No: it felt personal. It felt directed, against him. A finger of judgment.

He lowered the lid of the ottoman. Then he tried Sharon's number again. Still no answer. He wondered what the time difference was. Perhaps no more than an hour or two.

Katie had not at first approved of his enduring friendship with Sharon, whom he had known since college days. "Old flames should be snuffed out," she'd said. "Would you like it if I dredged up some of my old boyfriends every other month?"

"We shouldn't have to lose touch with someone we once loved just because we now love someone else."

"It just seems odd."

"Nothing odd about it."

"It still seems odd to me."

But Tom could be a difficult person to argue with, and even though he was sensitive to Katie's suspicions, he persisted in maintaining innocent, irregular contact with Sharon, and she with him.
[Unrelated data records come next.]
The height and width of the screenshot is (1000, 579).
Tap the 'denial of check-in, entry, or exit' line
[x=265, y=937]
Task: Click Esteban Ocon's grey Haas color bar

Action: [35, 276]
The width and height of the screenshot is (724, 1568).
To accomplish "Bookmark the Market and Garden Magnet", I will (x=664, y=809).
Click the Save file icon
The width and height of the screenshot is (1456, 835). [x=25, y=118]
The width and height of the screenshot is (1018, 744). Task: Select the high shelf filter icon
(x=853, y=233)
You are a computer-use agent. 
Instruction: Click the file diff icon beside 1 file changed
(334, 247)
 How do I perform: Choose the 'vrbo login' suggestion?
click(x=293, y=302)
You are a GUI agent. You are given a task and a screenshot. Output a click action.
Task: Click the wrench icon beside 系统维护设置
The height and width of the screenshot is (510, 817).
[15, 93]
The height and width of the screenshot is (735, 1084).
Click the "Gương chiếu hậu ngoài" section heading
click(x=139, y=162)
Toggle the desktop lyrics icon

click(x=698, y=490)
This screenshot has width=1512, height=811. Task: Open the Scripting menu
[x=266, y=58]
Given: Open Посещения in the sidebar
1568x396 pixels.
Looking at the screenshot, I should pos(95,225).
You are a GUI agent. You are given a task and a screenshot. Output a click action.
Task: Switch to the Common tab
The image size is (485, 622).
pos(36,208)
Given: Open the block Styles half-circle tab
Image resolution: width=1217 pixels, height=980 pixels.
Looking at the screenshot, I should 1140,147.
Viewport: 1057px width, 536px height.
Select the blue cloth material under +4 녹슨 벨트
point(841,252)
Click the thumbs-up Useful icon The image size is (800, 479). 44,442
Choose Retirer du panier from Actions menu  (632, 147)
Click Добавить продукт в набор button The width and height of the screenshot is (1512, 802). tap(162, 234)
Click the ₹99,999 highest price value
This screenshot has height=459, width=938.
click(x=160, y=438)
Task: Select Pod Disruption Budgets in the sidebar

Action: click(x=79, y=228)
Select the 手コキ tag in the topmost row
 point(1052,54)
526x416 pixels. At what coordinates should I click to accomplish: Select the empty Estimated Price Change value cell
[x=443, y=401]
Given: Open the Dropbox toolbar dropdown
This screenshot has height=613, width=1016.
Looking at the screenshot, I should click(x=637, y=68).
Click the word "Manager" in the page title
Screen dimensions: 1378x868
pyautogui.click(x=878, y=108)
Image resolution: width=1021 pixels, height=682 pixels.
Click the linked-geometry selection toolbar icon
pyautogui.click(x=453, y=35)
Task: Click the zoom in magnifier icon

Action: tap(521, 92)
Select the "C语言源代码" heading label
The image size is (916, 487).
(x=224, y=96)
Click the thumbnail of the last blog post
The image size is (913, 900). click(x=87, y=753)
And when Katie grew more secure in the relationsahip, and had met Sharon a couple of times, she began to trust and accept this friendship and also discovered in Sharon a friend for herself. The two women had developed a closeness of their own, and although it was never something from which Tom was excluded, it was a distinct evolution of his former relations with Sharon.

Since Katie's death Sharon had telephoned twice, and had written two letters, but Tom hadn't felt able to reciprocate. Now he felt ready to see her. She was one of the very few people he could contemplate speaking to.

He dug out a Sunday-newspaper supplement with advertisements for bucket-shop air flights. He'd already ringed one with a pen. They operated a round-the-clock service, so he gave them a call.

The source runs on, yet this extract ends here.